Functional characterization of two M42 aminopeptidases erroneously annotated as cellulases

Abstract

Several aminopeptidases of the M42 family have been described as tetrahedral-shaped dodecameric (TET) aminopeptidases. A current hypothesis suggests that these enzymes are involved, along with the tricorn peptidase, in degrading peptides produced by the proteasome. Yet the M42 family remains ill defined, as some members have been annotated as cellulases because of their homology with CelM, formerly described as an endoglucanase of Clostridium thermocellum. Here we describe the catalytic functions and substrate profiles CelM and of TmPep1050, the latter having been annotated as an endoglucanase of Thermotoga maritima. Both enzymes were shown to catalyze hydrolysis of nonpolar aliphatic L-amino acid-pNA substrates, the L-leucine derivative appearing as the best substrate. No significant endoglucanase activity was measured, either for TmPep1050 or CelM. Addition of cobalt ions enhanced the activity of both enzymes significantly, while both the chelating agent EDTA and bestatin, a specific inhibitor of metalloaminopeptidases, proved inhibitory. Our results strongly suggest that one should avoid annotating members of the M42 aminopeptidase family as cellulases. In an updated assessment of the distribution of M42 aminopeptidases, we found TET aminopeptidases to be distributed widely amongst archaea and bacteria. We additionally observed that several phyla lack both TET and tricorn. This suggests that other complexes may act downstream from the proteasome.
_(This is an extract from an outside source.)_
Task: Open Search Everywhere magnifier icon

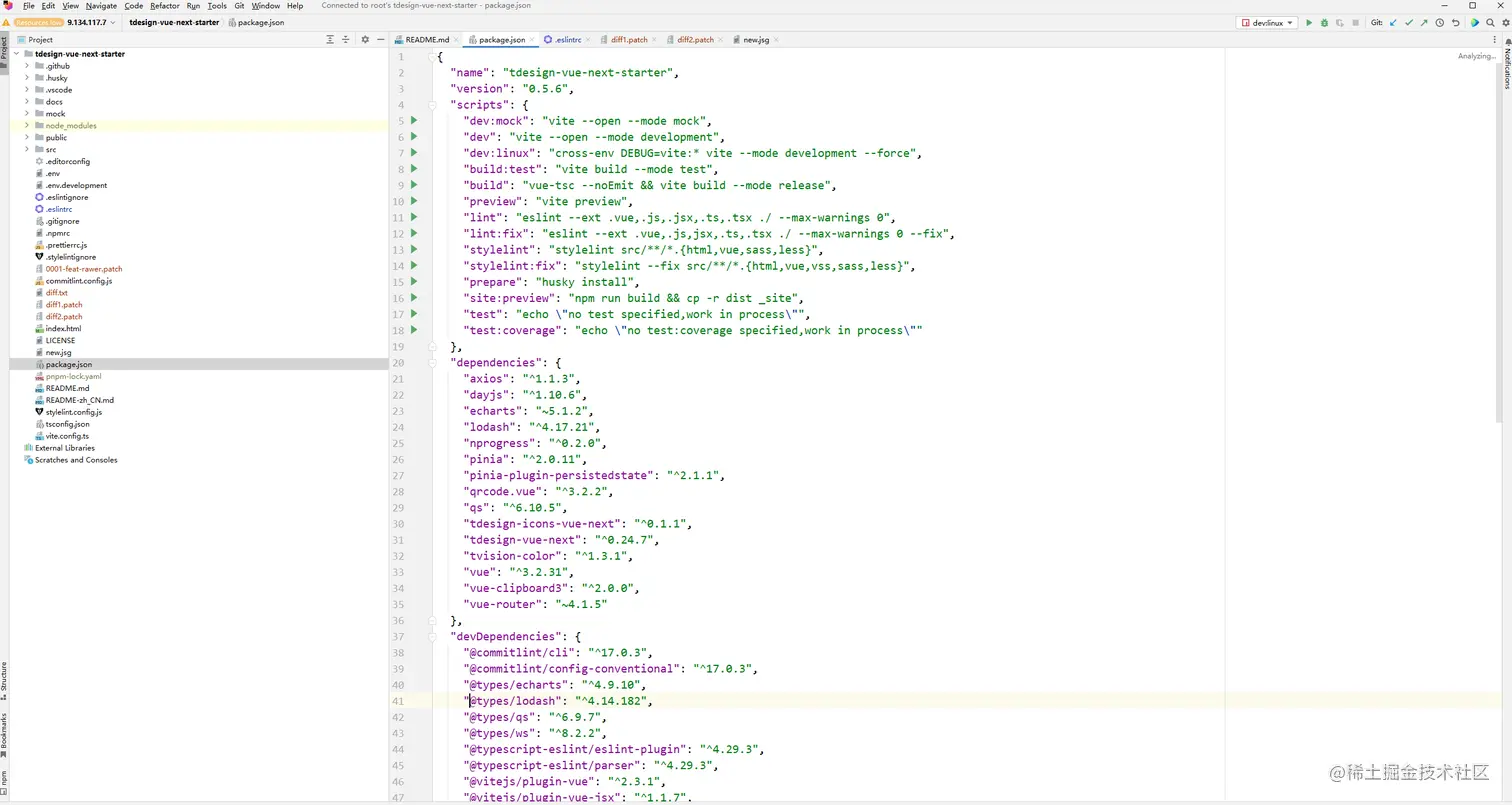Action: (1490, 22)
Figure 1. Sequence alignment of TmPep1050 and CelM vs. the characterized M42 aminopeptidases.

Characterized M42 aminopeptidases used for the multiple alignment: PhTET1, PhTET2, and PhTET3 from P. horikoshii , , , HmTET from Haloarcula marismortui , SpPepA from S. pneumoniae , SthPep1079 and SthPep1080 from Symbiobacterium thermophilum , and YsdC (pdb code 1VHE) from Bacillus subtilis . * and • indicate, respectively, conserved amino acids and residues with similar properties. ♦ indicates amino acids involved in metal ion binding. Amino acids constituting the S1 pocket defined from structural studies of SpPepA and PhTET2 are highlighted in black boxes.

Figure 2. Influence of pH on the LAP activity of (A) TmPep1050 and (B) CelM.

Curves of activity vs. pH in the MES (dashed line), MOPS (solid line), and HEPES (dash-dotted line) buffers. Specific activities (sp act) are expressed in µmol of p-nitroaniline produced by hydrolysis of the amino acid-pNA derivative per minute and per µmol of enzyme.

Figure 3. Influence of temperature on the LAP activity of TmPep1050 (closed circles) and CelM (open circles).

(A) Activity-vs.-temperature plot; (B) Plot showing the logarithm of the activity vs. the inverse of the temperature. Specific activities (sp act) are expressed in µmol of p-nitroaniline produced by hydrolysis of the amino acid-pNA derivative per minute and per µmol of enzyme. Trend lines were calculated by linear regression (R² = 0.9735 for TmPep1050, and R² = 0.9853 for CelM).